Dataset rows
····················
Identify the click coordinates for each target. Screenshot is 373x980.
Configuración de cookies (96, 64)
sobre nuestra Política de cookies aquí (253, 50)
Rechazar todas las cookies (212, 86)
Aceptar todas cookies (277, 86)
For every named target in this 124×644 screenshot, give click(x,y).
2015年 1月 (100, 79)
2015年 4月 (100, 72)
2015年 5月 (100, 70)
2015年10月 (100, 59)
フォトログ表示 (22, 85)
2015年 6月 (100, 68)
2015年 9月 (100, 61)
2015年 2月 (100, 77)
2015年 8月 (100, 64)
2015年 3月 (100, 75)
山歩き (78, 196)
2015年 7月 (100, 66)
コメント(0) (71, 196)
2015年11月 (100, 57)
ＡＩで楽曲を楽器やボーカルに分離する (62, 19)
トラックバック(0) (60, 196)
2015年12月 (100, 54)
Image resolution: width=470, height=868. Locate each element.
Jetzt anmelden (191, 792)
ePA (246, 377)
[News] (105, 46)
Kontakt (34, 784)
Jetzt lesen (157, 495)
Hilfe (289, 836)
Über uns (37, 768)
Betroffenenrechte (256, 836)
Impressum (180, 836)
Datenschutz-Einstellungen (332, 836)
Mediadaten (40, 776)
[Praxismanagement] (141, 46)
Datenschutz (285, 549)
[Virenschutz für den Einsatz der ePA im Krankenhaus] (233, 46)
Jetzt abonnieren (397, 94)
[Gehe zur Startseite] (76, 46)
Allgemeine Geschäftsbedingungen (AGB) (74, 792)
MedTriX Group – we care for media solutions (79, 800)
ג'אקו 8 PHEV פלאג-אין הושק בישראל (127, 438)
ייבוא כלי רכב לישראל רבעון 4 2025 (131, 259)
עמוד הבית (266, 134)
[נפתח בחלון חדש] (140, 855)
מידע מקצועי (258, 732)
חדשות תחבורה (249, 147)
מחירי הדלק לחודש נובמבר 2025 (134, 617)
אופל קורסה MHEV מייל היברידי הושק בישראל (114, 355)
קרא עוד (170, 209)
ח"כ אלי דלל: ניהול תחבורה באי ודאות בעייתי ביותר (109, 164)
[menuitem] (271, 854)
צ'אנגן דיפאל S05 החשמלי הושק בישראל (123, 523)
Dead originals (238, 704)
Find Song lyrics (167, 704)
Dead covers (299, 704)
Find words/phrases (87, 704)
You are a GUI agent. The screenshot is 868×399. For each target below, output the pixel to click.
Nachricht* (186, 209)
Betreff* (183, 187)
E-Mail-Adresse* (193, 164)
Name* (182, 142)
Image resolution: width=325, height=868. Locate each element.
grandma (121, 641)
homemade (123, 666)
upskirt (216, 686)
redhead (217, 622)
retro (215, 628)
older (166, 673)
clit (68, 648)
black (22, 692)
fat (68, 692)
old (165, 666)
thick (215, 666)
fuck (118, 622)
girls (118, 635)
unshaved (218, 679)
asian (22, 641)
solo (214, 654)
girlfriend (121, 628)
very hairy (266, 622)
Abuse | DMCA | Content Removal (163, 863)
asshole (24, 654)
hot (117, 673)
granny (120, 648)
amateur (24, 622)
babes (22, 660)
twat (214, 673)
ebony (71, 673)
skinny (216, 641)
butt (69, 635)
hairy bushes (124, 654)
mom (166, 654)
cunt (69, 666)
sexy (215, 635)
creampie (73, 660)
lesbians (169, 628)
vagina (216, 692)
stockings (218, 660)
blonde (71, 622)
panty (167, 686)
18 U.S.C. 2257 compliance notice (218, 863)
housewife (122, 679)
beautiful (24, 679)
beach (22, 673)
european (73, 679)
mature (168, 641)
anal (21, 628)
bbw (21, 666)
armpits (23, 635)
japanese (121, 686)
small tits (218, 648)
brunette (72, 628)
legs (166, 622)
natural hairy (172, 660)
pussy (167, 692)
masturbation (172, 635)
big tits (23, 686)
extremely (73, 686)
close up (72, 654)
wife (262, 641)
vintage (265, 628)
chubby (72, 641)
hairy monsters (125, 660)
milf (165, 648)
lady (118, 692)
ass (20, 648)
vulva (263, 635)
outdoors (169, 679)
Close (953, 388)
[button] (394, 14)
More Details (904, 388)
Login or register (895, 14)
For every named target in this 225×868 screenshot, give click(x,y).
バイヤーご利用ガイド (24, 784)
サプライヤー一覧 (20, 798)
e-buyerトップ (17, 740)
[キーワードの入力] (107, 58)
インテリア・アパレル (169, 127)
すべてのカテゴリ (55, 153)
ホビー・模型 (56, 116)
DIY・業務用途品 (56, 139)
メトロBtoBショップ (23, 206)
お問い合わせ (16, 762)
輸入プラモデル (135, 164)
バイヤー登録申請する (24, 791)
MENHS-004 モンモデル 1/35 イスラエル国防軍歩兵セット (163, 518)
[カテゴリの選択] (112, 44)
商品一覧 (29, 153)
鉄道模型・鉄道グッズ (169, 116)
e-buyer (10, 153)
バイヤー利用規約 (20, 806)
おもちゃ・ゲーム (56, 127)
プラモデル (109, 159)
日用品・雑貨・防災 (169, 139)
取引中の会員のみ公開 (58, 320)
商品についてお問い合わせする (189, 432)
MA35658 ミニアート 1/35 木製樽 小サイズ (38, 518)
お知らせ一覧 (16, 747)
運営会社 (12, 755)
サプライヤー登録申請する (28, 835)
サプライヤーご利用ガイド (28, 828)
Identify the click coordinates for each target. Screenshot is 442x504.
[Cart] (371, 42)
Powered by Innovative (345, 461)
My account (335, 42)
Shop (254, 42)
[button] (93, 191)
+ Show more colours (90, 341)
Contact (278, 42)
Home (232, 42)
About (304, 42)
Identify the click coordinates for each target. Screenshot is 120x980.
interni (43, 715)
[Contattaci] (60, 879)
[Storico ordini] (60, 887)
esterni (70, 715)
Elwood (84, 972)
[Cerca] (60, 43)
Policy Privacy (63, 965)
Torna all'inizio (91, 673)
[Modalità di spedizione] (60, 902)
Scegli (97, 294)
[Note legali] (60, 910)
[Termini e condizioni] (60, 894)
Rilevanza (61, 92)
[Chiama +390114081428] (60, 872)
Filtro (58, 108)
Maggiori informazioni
····················
Print all of the rows above again, without changing a single character.

EXPECTED ANSWER ▸
Identify the click coordinates for each target. Screenshot is 373x980.
Configuración de cookies (96, 64)
sobre nuestra Política de cookies aquí (253, 50)
Rechazar todas las cookies (212, 86)
Aceptar todas cookies (277, 86)
For every named target in this 124×644 screenshot, give click(x,y).
2015年 1月 (100, 79)
2015年 4月 (100, 72)
2015年 5月 (100, 70)
2015年10月 (100, 59)
フォトログ表示 (22, 85)
2015年 6月 (100, 68)
2015年 9月 (100, 61)
2015年 2月 (100, 77)
2015年 8月 (100, 64)
2015年 3月 (100, 75)
山歩き (78, 196)
2015年 7月 (100, 66)
コメント(0) (71, 196)
2015年11月 (100, 57)
ＡＩで楽曲を楽器やボーカルに分離する (62, 19)
トラックバック(0) (60, 196)
2015年12月 (100, 54)
Image resolution: width=470, height=868. Locate each element.
Jetzt anmelden (191, 792)
ePA (246, 377)
[News] (105, 46)
Kontakt (34, 784)
Jetzt lesen (157, 495)
Hilfe (289, 836)
Über uns (37, 768)
Betroffenenrechte (256, 836)
Impressum (180, 836)
Datenschutz-Einstellungen (332, 836)
Mediadaten (40, 776)
[Praxismanagement] (141, 46)
Datenschutz (285, 549)
[Virenschutz für den Einsatz der ePA im Krankenhaus] (233, 46)
Jetzt abonnieren (397, 94)
[Gehe zur Startseite] (76, 46)
Allgemeine Geschäftsbedingungen (AGB) (74, 792)
MedTriX Group – we care for media solutions (79, 800)
ג'אקו 8 PHEV פלאג-אין הושק בישראל (127, 438)
ייבוא כלי רכב לישראל רבעון 4 2025 (131, 259)
עמוד הבית (266, 134)
[נפתח בחלון חדש] (140, 855)
מידע מקצועי (258, 732)
חדשות תחבורה (249, 147)
מחירי הדלק לחודש נובמבר 2025 (134, 617)
אופל קורסה MHEV מייל היברידי הושק בישראל (114, 355)
קרא עוד (170, 209)
ח"כ אלי דלל: ניהול תחבורה באי ודאות בעייתי ביותר (109, 164)
[menuitem] (271, 854)
צ'אנגן דיפאל S05 החשמלי הושק בישראל (123, 523)
Dead originals (238, 704)
Find Song lyrics (167, 704)
Dead covers (299, 704)
Find words/phrases (87, 704)
You are a GUI agent. The screenshot is 868×399. For each target below, output the pixel to click.
Nachricht* (186, 209)
Betreff* (183, 187)
E-Mail-Adresse* (193, 164)
Name* (182, 142)
Image resolution: width=325, height=868. Locate each element.
grandma (121, 641)
homemade (123, 666)
upskirt (216, 686)
redhead (217, 622)
retro (215, 628)
older (166, 673)
clit (68, 648)
black (22, 692)
fat (68, 692)
old (165, 666)
thick (215, 666)
fuck (118, 622)
girls (118, 635)
unshaved (218, 679)
asian (22, 641)
solo (214, 654)
girlfriend (121, 628)
very hairy (266, 622)
Abuse | DMCA | Content Removal (163, 863)
asshole (24, 654)
hot (117, 673)
granny (120, 648)
amateur (24, 622)
babes (22, 660)
twat (214, 673)
ebony (71, 673)
skinny (216, 641)
butt (69, 635)
hairy bushes (124, 654)
mom (166, 654)
cunt (69, 666)
sexy (215, 635)
creampie (73, 660)
lesbians (169, 628)
vagina (216, 692)
stockings (218, 660)
blonde (71, 622)
panty (167, 686)
18 U.S.C. 2257 compliance notice (218, 863)
housewife (122, 679)
beautiful (24, 679)
beach (22, 673)
european (73, 679)
mature (168, 641)
anal (21, 628)
bbw (21, 666)
armpits (23, 635)
japanese (121, 686)
small tits (218, 648)
brunette (72, 628)
legs (166, 622)
natural hairy (172, 660)
pussy (167, 692)
masturbation (172, 635)
big tits (23, 686)
extremely (73, 686)
close up (72, 654)
wife (262, 641)
vintage (265, 628)
chubby (72, 641)
hairy monsters (125, 660)
milf (165, 648)
lady (118, 692)
ass (20, 648)
vulva (263, 635)
outdoors (169, 679)
Close (953, 388)
[button] (394, 14)
More Details (904, 388)
Login or register (895, 14)
For every named target in this 225×868 screenshot, give click(x,y).
バイヤーご利用ガイド (24, 784)
サプライヤー一覧 (20, 798)
e-buyerトップ (17, 740)
[キーワードの入力] (107, 58)
インテリア・アパレル (169, 127)
すべてのカテゴリ (55, 153)
ホビー・模型 (56, 116)
DIY・業務用途品 (56, 139)
メトロBtoBショップ (23, 206)
お問い合わせ (16, 762)
輸入プラモデル (135, 164)
バイヤー登録申請する (24, 791)
MENHS-004 モンモデル 1/35 イスラエル国防軍歩兵セット (163, 518)
[カテゴリの選択] (112, 44)
商品一覧 (29, 153)
鉄道模型・鉄道グッズ (169, 116)
e-buyer (10, 153)
バイヤー利用規約 (20, 806)
おもちゃ・ゲーム (56, 127)
プラモデル (109, 159)
日用品・雑貨・防災 (169, 139)
取引中の会員のみ公開 (58, 320)
商品についてお問い合わせする (189, 432)
MA35658 ミニアート 1/35 木製樽 小サイズ (38, 518)
お知らせ一覧 (16, 747)
運営会社 (12, 755)
サプライヤー登録申請する (28, 835)
サプライヤーご利用ガイド (28, 828)
Identify the click coordinates for each target. Screenshot is 442x504.
[Cart] (371, 42)
Powered by Innovative (345, 461)
My account (335, 42)
Shop (254, 42)
[button] (93, 191)
+ Show more colours (90, 341)
Contact (278, 42)
Home (232, 42)
About (304, 42)
Identify the click coordinates for each target. Screenshot is 120x980.
interni (43, 715)
[Contattaci] (60, 879)
[Storico ordini] (60, 887)
esterni (70, 715)
Elwood (84, 972)
[Cerca] (60, 43)
Policy Privacy (63, 965)
Torna all'inizio (91, 673)
[Modalità di spedizione] (60, 902)
Scegli (97, 294)
[Note legali] (60, 910)
[Termini e condizioni] (60, 894)
Rilevanza (61, 92)
[Chiama +390114081428] (60, 872)
Filtro (58, 108)
Maggiori informazioni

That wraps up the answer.